▸ **Aufgabenstellung**:
Schreiben Sie aus den Pressestimmen zu Musik und Malerei den Abschnitt wortgetreu nieder, beginnend mit „Die Musik beginnt“ und fortlaufend bis einschließlich „der Leinwand sehen.“.

------ Dokumenttext ------

Die Musik beginnt leise und vorsichtig mit einem liegenden Ton, die Malerin Susanna Vecellio steht hinter dem Hellraumprojektor und zeichnet gelbe Linien auf die Folie. In der Mitte der Bühne ist eine grosse Leinwand aufgehängt, das Bild beginnt Gestalt anzunehmen. Instrumente kommen dazu, die Musik wird dichter, die Malerin reagiert auf die Musik und die Musiker und Musikerinnen auf das, was sie von hinten auf der Leinwand sehen.
……
Die grosse Leinwand ist mittlerweile schwarz, die beiden weiss gekleideten Musikerinnen davor sind kaum zu sehen. Jetzt beginnt die Malerin die Farbe wieder von der Folie abzukratzen einzelne Gliedmassen der Spielerinnen werden weiss, ein Gesicht erscheint, ein Instrument, und nach und nach wird auch die Musik leiser. Am Schluss sind wir dort, wo wir angefangen haben, Stille, fast leere Leinwand.
Beat Blaser MZ 15. Jan. 2009
Ein aufwändig gestaltetes CD-Booklet aus einem fortlaufenden Band von Bildern lädt ein zum Sehen und Hören. Die Bilder ziehen in ungewohnter Übereinstimmung mit der Musik an einem vorüber. Die beiden Zürcher Improvisatorinnen Margrit Schenker (Stimme und Akkordeon ) und Valentin Vecellio (Klarinetten) schaffen klare eindeutige Stimmungen jenseits jeder Beliebigkeit, und die Bilder von Susanna Nüesch scheinen das Erlebnis noch zu vertiefen. Geglückter Versuch des schon öfters gescheiterten Duos Musik-Malerei.
Tagesanzeiger, Mi 10. Mai 2000
Eine kleine Performance mit grosser Wirkung: Ein Künstlerkollektiv setzte sich mit dem Thema Emigration im Kunstpanorama Luzern auseinander. Emigration ist eine Reise, von der die Sesshaften wenig Ahnung haben. Sie hat mit Abschied zu tun, mit Ankunft und Ungewissheit. Die Menschen, die als Fremde im neuen Land ankommen und oft Fremde bleiben, durchleben ein aufwühlendes Spektrum von Emotionen. Diese Ebene hat am Montagabend vor allem die Musik deutlich gemacht. Sie war die tragende Kraft in der multimedialen Aufführung, die im Kunstpanorama vor schlichter Kulisse aufgeführt wurde.

------ Quellenmaterial ------

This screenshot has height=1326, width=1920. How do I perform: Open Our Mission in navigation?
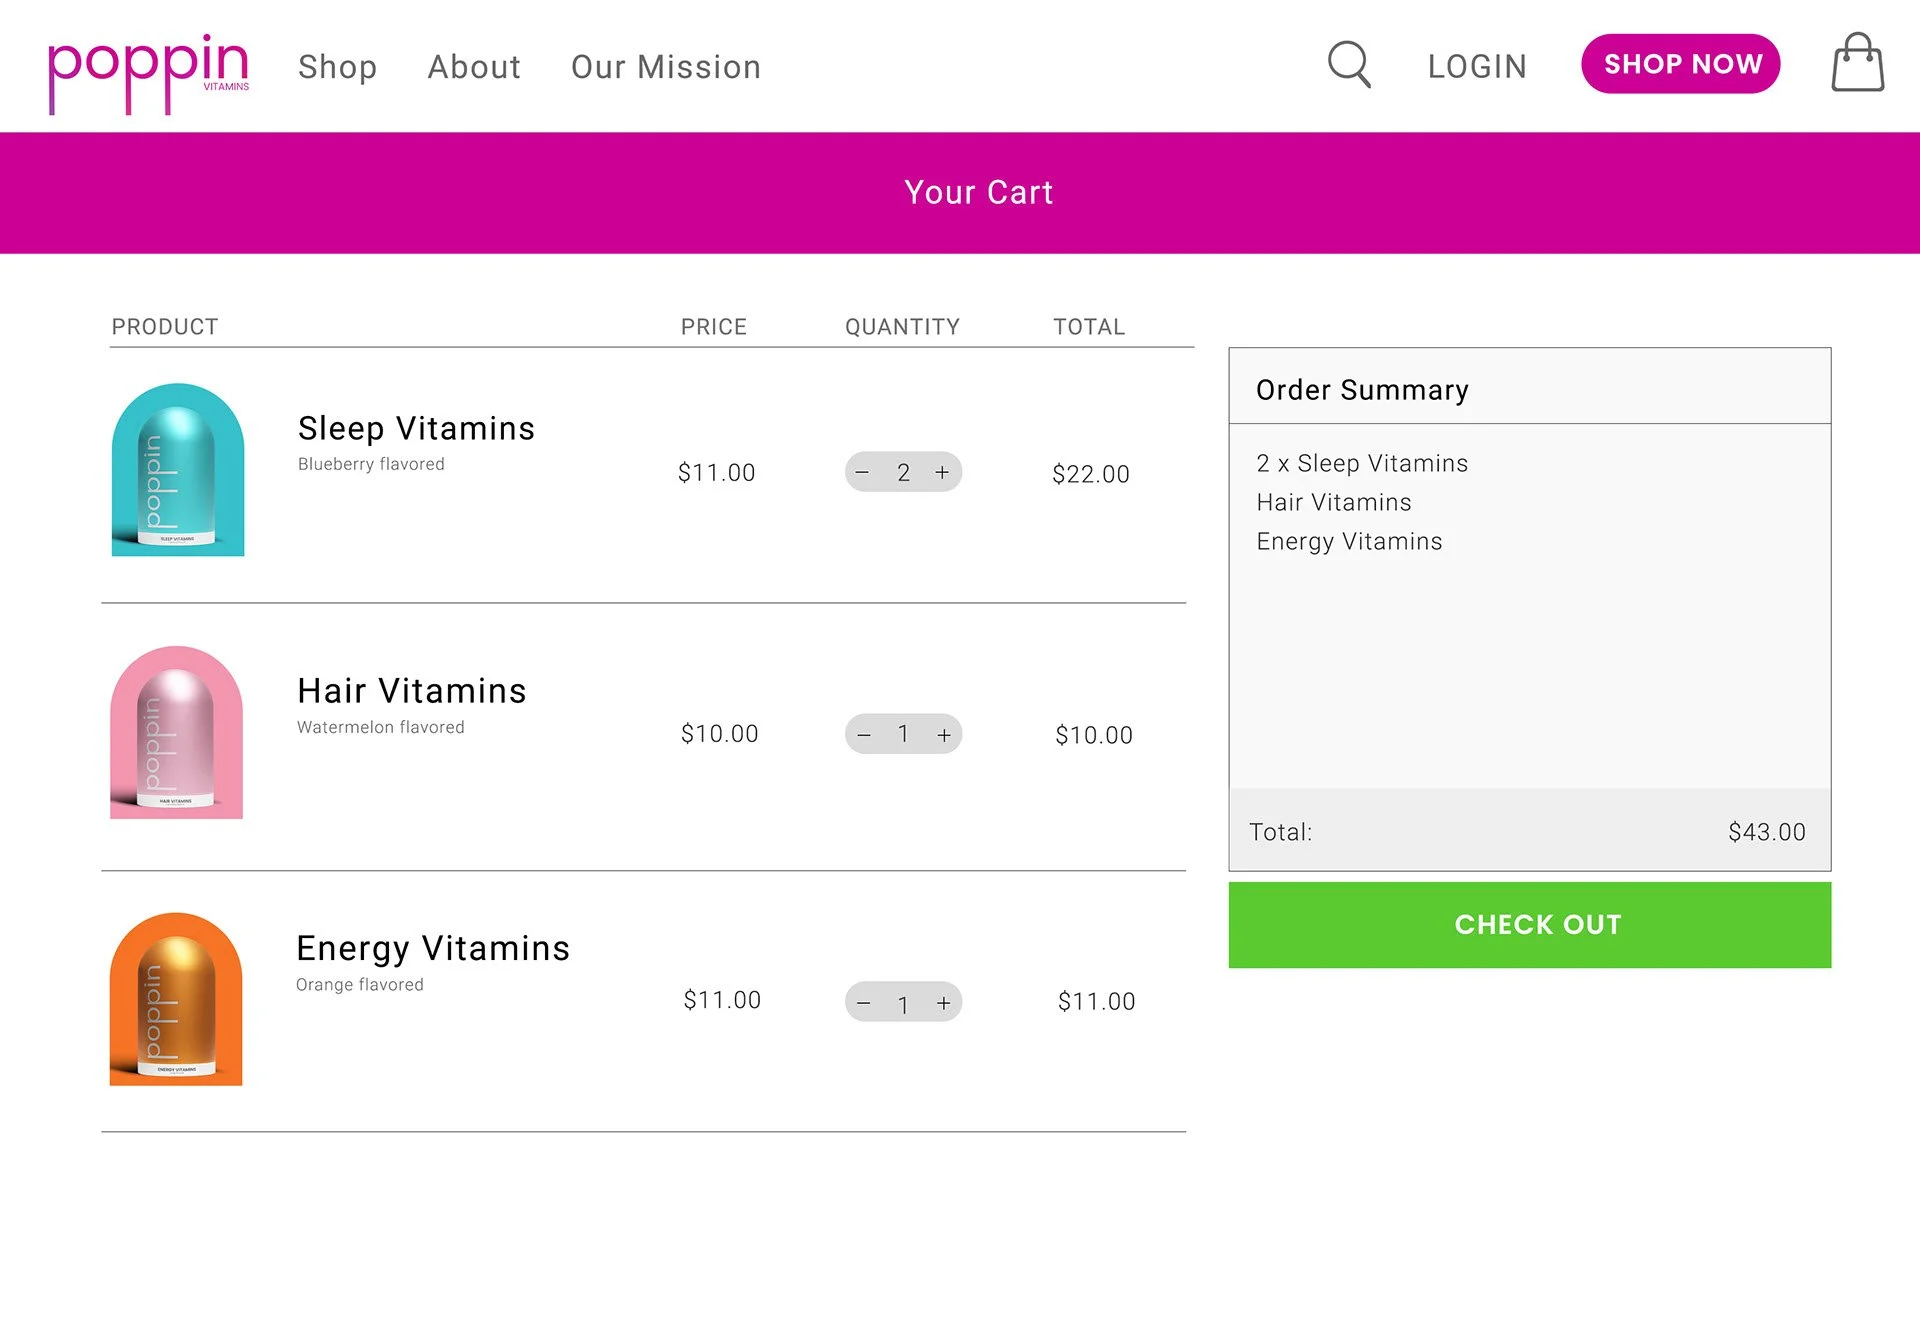666,67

------

▸ **Gelöste Aufgabe**:
Die Musik beginnt leise und vorsichtig mit einem liegenden Ton, die Malerin Susanna Vecellio steht hinter dem Hellraumprojektor und zeichnet gelbe Linien auf die Folie. In der Mitte der Bühne ist eine grosse Leinwand aufgehängt, das Bild beginnt Gestalt anzunehmen. Instrumente kommen dazu, die Musik wird dichter, die Malerin reagiert auf die Musik und die Musiker und Musikerinnen auf das, was sie von hinten auf der Leinwand sehen.